Categorizing images with deep learning into Elasticsearch


(Emmanuel Benazera) #1

Hi all,

I've built a short pipeline for using deep learning over images (e.g. for image categorization) and indexing them into Elasticsearch. I thought this could be of interest to other practitioners as well. In a nutshell, this allows to tag and retrieve image documents via ES even when no caption is available.

On the technical side, a deep learning server directly pushes the image classification results into an instance of ES, so that no glue code is necessary.
See http://www.deepdetect.com/tutorials/es-image-classifier/ for a short tutorial, and https://github.com/beniz/deepdetect for the more generic deep learning server (that relies on the Caffe library).

Many of the machine learning pipelines that I am involved with include an ES instance so my guess is that it may probably be the case for others as well.

This type of coupling is pretty generic and should capture a larger set of common cases, from text classification to prediction based on a variety of features and data. A typical extension would be an image similarity search ability, much more powerful than the existing LIRE plugin.

Let me know your thoughts and issues if any,

Thanks,

Em


ElasticSearch5系での画像検索方法を知りたい
(Isabel Drost-Fromm) #2

The examples in your tutorial look really nice - both the actual tagging but also the ease of integrating with Elasticsearch.

[quote="beniz, post:1, topic:33217"]
On the technical side, a deep learning server directly pushes the image classification results into an instance of ES, so that no glue code is necessray.[/quote]

So essentially you are making those classification results easily available and searchable through ES, right?

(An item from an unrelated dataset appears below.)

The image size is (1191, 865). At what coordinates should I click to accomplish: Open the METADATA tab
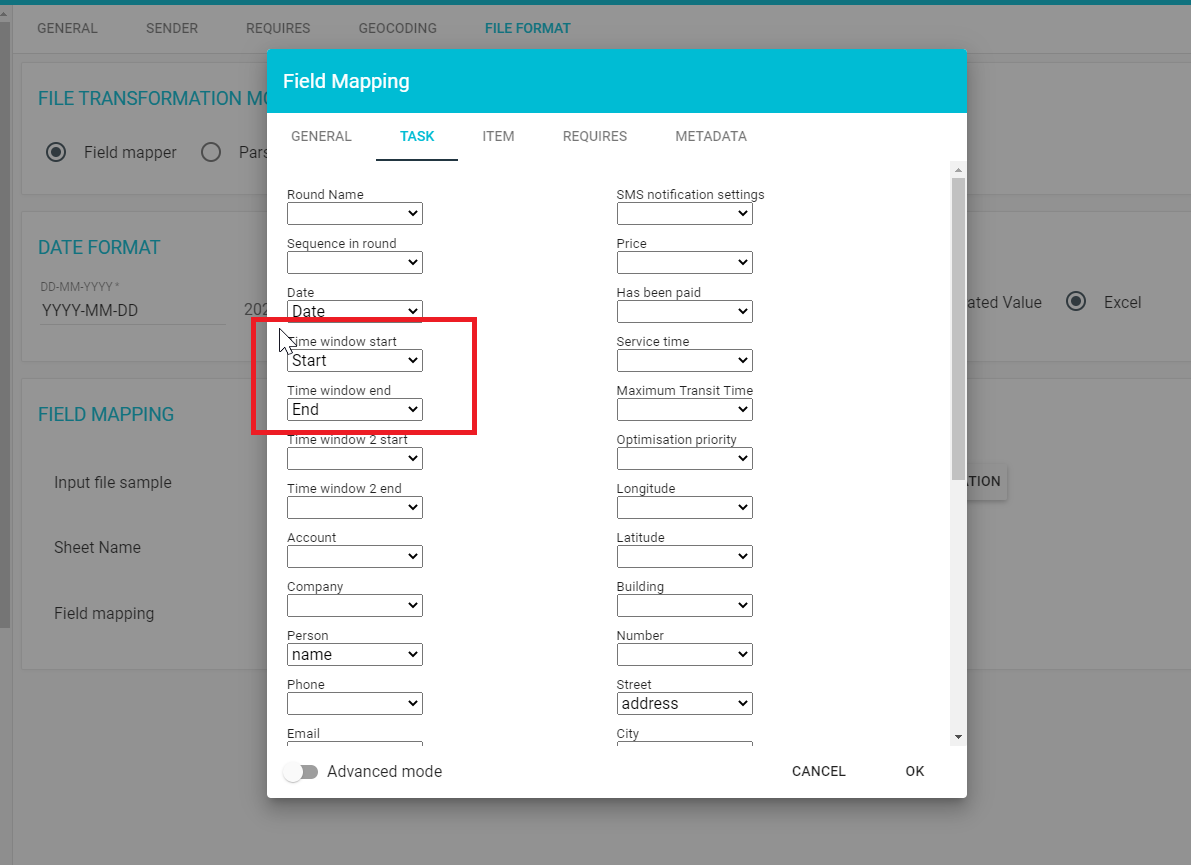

Sounds like a useful integration to me.

Just a random thought wrt. to text classification in particular: Right now you are using ES as a sink for the data your model generates. There's quite some few text analysis and pre-processing capabilities that ES ships with. I'm wondering what it would take to integrate those with DeepDetect (and whether you think this would make any sense at all).

Thanks for sharing your interesting project,
Isabel


(Emmanuel Benazera) #3

So essentially you are making those classification results easily available and searchable through ES, right? Sounds like a useful integration to me.

This is correct.

Just a random thought wrt. to text classification in particular: Right now you are using ES as a sink for the data your model generates. There's quite some few text analysis and pre-processing capabilities that ES ships with. I'm wondering what it would take to integrate those with DeepDetect (and whether you think this would make any sense at all).

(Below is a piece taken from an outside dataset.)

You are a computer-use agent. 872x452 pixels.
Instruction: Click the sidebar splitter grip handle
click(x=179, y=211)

Using ES as a source for prediction with DeepDetect is one of the envisioned next steps. It is actually an interesting idea to use text features internal to ES as a source for the machine learning. Though DeepDetect comes with a generic text connector that automatically computes reasonable text features for input to the neural nets.

Em.


(Mark Walkom) #4

Awesome stuff!


(Isabel Drost-Fromm) #5

Oh - nice.

Sorry if it's listed in the docs - couldn't find the information: Which types of features do you support? Which languages do you cover?

Cheers,
Isabel


(Emmanuel Benazera) #6

Sorry if it's listed in the docs - couldn't find the information: Which types of features do you support?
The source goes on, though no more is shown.